Provided records:

_ _ _ _

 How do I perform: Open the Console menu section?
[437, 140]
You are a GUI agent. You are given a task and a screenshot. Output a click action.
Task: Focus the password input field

_ _ _ _

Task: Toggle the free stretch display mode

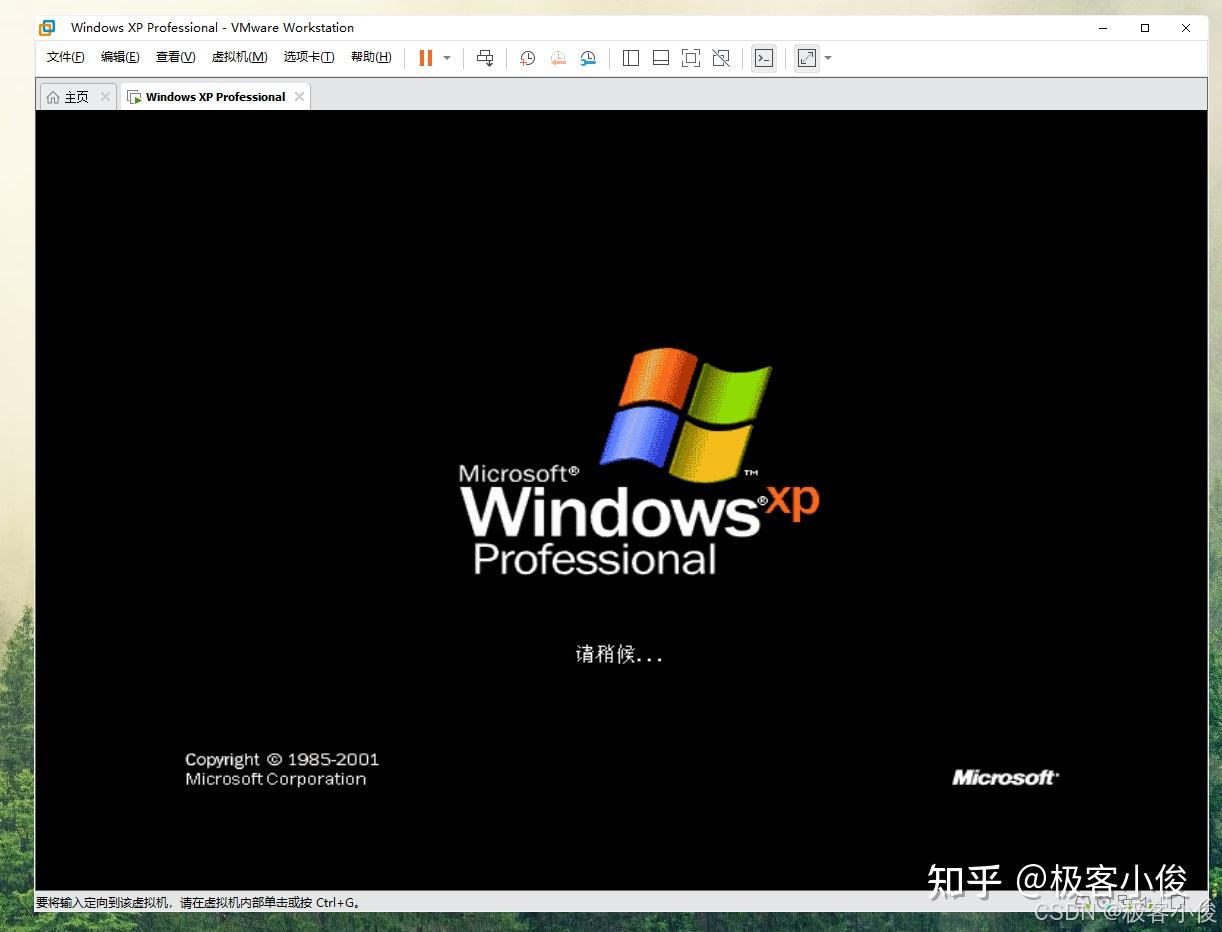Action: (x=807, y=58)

_ _ _ _

Task to carry out:
Give back, unchanged, the run of lines in the listing above that begins at the line containing "How do I perform: Open" and ends at the line containing "Task: Focus the password input field", both included.

Output for this exercise:
 How do I perform: Open the Console menu section?
[437, 140]
You are a GUI agent. You are given a task and a screenshot. Output a click action.
Task: Focus the password input field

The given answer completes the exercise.